_Task to complete_: The entries below contain a line with "Where should I click to: Tick" and a line with "This screenshot has width=1568, height=535.". Quote exactly those two lines and all lines between them.

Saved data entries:
===

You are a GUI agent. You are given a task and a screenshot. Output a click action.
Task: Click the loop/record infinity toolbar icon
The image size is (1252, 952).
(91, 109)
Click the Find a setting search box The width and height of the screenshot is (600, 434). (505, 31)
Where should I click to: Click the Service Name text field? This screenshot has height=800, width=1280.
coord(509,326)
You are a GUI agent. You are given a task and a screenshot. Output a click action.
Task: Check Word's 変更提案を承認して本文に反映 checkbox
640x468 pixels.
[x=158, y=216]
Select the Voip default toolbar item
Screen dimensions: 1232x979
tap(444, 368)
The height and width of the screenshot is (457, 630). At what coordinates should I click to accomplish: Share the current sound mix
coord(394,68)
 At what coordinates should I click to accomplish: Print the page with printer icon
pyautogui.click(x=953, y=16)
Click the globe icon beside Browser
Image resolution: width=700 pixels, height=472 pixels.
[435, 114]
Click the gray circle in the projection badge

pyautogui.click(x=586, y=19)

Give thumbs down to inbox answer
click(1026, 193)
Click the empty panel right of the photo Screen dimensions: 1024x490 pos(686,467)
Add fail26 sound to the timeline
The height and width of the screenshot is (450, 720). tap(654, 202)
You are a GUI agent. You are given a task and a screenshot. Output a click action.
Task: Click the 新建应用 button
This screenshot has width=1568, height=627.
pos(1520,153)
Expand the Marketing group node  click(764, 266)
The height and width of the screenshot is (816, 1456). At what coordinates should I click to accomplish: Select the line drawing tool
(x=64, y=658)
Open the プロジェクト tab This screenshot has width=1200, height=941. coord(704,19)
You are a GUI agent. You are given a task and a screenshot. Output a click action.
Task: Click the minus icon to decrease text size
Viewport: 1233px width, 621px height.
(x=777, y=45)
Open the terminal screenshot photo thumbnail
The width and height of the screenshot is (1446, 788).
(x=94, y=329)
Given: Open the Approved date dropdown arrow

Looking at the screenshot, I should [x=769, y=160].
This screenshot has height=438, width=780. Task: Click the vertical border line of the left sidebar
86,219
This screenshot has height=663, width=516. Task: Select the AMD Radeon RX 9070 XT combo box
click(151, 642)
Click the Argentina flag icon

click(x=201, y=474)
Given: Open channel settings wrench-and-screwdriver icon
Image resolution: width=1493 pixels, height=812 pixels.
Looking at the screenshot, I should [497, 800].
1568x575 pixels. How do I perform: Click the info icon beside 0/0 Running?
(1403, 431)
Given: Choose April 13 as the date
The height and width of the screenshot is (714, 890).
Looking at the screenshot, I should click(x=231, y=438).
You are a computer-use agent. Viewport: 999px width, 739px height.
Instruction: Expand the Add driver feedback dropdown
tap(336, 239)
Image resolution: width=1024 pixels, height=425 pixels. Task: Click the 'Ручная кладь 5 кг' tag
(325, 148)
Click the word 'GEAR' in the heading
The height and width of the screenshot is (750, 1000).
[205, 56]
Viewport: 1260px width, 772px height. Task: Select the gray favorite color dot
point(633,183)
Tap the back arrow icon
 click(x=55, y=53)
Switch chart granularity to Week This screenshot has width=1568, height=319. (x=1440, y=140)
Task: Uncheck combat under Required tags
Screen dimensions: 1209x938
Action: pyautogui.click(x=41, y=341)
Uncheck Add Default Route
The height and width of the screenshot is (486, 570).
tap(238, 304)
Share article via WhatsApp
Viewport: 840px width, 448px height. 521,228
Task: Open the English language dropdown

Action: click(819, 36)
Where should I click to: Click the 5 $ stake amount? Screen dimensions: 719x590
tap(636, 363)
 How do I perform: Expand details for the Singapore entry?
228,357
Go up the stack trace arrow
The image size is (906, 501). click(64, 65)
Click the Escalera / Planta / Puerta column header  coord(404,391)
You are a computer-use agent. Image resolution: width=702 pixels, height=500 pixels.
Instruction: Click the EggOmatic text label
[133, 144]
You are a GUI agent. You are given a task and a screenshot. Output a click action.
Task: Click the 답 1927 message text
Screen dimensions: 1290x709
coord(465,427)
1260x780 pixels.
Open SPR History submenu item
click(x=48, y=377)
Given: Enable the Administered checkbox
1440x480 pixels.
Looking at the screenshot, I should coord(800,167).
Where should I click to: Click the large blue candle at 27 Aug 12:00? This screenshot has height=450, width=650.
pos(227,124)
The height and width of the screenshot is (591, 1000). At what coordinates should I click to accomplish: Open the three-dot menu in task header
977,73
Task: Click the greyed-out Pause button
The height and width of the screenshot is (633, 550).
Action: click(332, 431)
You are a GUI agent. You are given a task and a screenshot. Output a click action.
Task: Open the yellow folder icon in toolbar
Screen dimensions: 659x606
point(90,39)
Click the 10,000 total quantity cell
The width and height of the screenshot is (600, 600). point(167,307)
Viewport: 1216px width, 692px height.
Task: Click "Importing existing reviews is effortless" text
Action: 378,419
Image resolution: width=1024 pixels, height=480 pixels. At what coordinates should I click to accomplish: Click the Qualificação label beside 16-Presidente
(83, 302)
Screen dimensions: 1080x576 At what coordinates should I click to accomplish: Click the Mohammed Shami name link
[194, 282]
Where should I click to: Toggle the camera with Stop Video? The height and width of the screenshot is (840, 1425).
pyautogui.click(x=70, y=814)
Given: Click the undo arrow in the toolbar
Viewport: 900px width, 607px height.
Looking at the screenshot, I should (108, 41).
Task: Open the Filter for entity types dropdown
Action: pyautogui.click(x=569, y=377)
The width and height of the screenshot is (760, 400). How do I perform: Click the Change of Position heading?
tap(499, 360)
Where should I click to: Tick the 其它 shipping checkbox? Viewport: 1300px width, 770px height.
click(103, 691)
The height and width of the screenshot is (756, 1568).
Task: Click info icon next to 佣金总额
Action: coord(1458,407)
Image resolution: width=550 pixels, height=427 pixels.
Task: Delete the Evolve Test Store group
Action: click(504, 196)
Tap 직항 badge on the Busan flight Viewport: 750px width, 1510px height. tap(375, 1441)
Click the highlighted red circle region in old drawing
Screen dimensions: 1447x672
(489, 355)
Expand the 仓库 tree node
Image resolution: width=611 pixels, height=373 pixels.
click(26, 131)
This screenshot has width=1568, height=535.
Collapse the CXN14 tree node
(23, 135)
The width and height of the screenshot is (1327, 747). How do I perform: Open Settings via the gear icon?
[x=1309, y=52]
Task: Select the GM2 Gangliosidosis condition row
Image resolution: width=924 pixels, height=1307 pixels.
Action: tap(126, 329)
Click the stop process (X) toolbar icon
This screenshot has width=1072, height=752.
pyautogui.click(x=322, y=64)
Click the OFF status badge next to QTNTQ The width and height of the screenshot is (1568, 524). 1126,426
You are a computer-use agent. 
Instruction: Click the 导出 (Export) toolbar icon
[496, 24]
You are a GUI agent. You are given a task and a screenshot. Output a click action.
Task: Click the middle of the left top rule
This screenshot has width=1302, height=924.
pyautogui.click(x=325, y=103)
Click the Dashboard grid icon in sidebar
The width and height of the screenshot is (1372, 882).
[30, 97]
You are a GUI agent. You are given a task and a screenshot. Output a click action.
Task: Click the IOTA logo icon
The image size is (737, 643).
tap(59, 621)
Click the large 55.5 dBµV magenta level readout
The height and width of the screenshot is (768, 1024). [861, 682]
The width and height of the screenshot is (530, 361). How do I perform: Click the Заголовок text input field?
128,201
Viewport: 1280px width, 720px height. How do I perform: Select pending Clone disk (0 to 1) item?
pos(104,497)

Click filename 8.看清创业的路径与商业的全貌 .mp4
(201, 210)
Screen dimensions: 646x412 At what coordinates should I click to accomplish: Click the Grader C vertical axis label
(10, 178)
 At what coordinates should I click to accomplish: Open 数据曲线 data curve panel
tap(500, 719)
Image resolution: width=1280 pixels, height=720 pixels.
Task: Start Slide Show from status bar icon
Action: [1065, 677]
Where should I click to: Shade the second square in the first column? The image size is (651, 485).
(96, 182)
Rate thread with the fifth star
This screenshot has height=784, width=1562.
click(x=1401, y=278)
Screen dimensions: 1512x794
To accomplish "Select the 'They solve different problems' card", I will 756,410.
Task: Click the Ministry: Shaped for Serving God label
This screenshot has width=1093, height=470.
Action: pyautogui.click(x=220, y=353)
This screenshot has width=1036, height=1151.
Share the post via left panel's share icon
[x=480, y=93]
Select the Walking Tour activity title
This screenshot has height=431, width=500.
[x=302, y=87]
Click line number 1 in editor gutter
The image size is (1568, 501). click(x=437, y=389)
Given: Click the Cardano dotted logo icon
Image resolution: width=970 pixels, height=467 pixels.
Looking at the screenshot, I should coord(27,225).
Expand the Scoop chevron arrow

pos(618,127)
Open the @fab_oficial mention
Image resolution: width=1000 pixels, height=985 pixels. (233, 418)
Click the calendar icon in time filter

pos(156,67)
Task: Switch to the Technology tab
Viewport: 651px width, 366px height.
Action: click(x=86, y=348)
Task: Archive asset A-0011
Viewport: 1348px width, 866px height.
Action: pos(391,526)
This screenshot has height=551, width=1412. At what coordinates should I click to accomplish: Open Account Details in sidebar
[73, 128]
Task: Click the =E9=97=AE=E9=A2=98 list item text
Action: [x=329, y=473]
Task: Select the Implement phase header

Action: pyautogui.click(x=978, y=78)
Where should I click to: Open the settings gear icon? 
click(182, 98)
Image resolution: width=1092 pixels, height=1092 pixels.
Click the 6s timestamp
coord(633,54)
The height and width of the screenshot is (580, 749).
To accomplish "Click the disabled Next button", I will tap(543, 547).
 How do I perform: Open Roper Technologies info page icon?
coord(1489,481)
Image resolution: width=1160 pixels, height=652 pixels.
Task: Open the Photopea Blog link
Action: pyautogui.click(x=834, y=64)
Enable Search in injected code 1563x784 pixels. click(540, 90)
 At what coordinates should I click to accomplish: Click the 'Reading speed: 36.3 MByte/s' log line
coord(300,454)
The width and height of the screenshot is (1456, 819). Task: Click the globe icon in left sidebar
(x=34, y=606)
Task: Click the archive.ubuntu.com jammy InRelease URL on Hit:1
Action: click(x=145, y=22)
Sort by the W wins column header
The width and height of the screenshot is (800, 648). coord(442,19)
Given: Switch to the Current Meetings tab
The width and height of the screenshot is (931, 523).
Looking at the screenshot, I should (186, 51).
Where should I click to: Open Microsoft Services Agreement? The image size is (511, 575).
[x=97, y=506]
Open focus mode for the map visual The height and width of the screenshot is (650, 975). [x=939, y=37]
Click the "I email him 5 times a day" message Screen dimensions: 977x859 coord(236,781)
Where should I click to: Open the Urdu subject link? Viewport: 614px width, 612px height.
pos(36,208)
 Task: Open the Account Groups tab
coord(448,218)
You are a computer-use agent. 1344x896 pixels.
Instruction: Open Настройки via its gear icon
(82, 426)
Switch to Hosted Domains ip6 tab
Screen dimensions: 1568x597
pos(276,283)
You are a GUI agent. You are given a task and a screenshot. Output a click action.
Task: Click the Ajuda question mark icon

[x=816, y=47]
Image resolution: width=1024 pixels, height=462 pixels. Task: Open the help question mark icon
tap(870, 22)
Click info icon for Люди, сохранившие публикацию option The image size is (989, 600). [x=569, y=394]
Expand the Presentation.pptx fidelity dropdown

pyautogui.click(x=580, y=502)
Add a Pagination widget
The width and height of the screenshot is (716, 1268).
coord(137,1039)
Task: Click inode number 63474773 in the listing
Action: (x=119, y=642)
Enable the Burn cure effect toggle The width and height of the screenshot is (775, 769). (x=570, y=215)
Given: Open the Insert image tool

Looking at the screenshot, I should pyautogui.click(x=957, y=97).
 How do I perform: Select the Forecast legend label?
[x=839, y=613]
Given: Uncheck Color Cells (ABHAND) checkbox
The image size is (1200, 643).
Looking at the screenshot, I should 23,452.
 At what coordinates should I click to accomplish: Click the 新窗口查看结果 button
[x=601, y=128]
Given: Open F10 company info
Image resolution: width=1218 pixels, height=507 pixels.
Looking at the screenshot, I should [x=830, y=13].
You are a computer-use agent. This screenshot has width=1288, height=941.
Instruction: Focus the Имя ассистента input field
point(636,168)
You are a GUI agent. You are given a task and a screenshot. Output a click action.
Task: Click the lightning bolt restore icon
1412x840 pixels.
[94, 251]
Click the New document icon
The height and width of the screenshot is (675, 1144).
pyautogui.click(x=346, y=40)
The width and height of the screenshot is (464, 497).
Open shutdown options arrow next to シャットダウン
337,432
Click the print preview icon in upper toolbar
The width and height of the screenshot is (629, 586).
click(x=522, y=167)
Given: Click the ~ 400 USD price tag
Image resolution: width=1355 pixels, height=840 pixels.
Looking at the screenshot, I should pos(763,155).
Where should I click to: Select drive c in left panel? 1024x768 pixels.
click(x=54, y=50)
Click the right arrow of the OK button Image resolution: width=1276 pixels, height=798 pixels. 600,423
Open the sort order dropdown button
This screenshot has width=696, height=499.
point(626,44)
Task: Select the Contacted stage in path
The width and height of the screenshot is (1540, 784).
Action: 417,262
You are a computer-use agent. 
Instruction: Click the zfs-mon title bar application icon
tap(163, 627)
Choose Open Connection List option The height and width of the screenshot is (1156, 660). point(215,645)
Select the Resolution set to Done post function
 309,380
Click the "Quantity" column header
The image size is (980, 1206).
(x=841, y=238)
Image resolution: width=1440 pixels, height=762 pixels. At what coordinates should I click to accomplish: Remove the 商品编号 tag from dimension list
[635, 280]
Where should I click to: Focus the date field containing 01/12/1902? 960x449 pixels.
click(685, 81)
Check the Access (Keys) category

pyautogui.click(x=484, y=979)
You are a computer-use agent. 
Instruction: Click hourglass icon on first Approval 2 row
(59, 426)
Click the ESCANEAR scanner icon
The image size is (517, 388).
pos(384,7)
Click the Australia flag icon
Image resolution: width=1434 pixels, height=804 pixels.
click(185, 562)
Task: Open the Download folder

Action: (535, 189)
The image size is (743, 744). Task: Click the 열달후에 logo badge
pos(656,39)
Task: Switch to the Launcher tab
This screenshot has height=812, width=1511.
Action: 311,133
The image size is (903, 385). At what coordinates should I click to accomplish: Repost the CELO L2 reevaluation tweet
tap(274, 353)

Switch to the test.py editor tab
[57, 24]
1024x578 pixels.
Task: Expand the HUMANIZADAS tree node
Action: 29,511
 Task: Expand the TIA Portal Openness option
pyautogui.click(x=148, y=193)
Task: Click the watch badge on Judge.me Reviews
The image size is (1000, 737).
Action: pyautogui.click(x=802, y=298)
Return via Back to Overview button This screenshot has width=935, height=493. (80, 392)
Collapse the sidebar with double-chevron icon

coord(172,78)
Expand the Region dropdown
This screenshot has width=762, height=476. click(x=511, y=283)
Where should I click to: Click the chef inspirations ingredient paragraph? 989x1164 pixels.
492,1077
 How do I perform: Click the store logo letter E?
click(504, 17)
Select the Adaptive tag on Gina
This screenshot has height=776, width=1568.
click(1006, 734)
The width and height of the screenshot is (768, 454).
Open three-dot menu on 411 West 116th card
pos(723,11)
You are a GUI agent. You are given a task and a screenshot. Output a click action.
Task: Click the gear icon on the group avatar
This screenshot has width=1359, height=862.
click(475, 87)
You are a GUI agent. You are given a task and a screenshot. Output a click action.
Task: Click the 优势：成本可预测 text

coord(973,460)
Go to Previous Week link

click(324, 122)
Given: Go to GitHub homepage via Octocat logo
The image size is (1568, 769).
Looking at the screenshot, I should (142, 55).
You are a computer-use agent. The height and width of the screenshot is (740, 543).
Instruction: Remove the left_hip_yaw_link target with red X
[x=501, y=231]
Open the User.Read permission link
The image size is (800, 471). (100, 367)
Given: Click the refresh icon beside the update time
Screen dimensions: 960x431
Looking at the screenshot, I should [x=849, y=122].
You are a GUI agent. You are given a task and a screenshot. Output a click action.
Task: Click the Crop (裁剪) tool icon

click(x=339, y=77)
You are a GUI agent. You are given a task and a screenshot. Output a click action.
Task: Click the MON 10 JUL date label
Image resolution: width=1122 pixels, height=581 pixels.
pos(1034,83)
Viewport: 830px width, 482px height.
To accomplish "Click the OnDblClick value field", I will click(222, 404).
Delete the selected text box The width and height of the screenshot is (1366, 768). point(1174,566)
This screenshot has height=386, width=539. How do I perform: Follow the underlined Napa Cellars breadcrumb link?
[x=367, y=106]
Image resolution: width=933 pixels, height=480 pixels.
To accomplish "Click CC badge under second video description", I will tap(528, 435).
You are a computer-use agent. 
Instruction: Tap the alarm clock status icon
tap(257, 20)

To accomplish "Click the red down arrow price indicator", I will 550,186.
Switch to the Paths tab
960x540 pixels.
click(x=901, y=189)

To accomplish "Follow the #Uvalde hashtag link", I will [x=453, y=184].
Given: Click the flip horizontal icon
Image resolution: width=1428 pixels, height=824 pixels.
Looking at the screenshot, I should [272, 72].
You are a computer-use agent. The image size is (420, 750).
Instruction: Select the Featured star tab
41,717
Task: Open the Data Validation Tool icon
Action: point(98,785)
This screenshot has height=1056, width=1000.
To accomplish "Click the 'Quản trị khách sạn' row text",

===

_Result of this exercise_:
Where should I click to: Tick the 其它 shipping checkbox? Viewport: 1300px width, 770px height.
click(103, 691)
The height and width of the screenshot is (756, 1568).
Task: Click info icon next to 佣金总额
Action: coord(1458,407)
Image resolution: width=550 pixels, height=427 pixels.
Task: Delete the Evolve Test Store group
Action: click(504, 196)
Tap 직항 badge on the Busan flight Viewport: 750px width, 1510px height. tap(375, 1441)
Click the highlighted red circle region in old drawing
Screen dimensions: 1447x672
(489, 355)
Expand the 仓库 tree node
Image resolution: width=611 pixels, height=373 pixels.
click(26, 131)
This screenshot has width=1568, height=535.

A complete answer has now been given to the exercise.